- **What is needed**: Could you reproduce each of the rows below word for word, leaving every line unchanged?
-------- Information
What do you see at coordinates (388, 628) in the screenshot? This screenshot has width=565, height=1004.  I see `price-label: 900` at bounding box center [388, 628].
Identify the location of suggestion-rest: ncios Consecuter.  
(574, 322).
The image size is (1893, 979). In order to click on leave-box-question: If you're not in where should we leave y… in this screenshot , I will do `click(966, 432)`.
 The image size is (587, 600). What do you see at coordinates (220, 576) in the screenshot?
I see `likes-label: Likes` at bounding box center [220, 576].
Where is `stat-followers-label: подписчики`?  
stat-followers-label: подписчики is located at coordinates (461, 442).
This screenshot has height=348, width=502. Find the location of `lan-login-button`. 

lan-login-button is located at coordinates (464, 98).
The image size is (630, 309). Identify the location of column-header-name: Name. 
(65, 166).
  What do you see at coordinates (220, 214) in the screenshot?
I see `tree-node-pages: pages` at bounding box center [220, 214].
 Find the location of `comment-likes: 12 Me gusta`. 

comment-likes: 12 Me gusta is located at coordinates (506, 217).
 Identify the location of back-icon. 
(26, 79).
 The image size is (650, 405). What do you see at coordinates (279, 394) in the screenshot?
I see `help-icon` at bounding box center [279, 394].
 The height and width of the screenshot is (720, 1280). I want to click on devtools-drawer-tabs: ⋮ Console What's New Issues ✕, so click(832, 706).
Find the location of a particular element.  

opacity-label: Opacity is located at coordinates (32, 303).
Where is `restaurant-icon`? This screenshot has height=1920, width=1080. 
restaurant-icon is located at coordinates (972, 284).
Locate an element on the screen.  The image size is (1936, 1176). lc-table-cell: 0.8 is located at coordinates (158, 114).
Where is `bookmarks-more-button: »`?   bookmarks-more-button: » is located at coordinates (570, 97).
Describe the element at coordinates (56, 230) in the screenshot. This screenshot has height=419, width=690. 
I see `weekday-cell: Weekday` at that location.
----------------
- **Finished task**:
What do you see at coordinates (388, 628) in the screenshot? This screenshot has width=565, height=1004.  I see `price-label: 900` at bounding box center [388, 628].
Identify the location of suggestion-rest: ncios Consecuter.  
(574, 322).
The image size is (1893, 979). In order to click on leave-box-question: If you're not in where should we leave y… in this screenshot , I will do `click(966, 432)`.
 The image size is (587, 600). What do you see at coordinates (220, 576) in the screenshot?
I see `likes-label: Likes` at bounding box center [220, 576].
Where is `stat-followers-label: подписчики`?  
stat-followers-label: подписчики is located at coordinates (461, 442).
This screenshot has height=348, width=502. Find the location of `lan-login-button`. 

lan-login-button is located at coordinates (464, 98).
The image size is (630, 309). Identify the location of column-header-name: Name. 
(65, 166).
  What do you see at coordinates (220, 214) in the screenshot?
I see `tree-node-pages: pages` at bounding box center [220, 214].
 Find the location of `comment-likes: 12 Me gusta`. 

comment-likes: 12 Me gusta is located at coordinates (506, 217).
 Identify the location of back-icon. 
(26, 79).
 The image size is (650, 405). What do you see at coordinates (279, 394) in the screenshot?
I see `help-icon` at bounding box center [279, 394].
 The height and width of the screenshot is (720, 1280). I want to click on devtools-drawer-tabs: ⋮ Console What's New Issues ✕, so click(832, 706).
Find the location of a particular element.  

opacity-label: Opacity is located at coordinates (32, 303).
Where is `restaurant-icon`? This screenshot has height=1920, width=1080. 
restaurant-icon is located at coordinates (972, 284).
Locate an element on the screen.  The image size is (1936, 1176). lc-table-cell: 0.8 is located at coordinates (158, 114).
Where is `bookmarks-more-button: »`?   bookmarks-more-button: » is located at coordinates (570, 97).
Describe the element at coordinates (56, 230) in the screenshot. This screenshot has height=419, width=690. 
I see `weekday-cell: Weekday` at that location.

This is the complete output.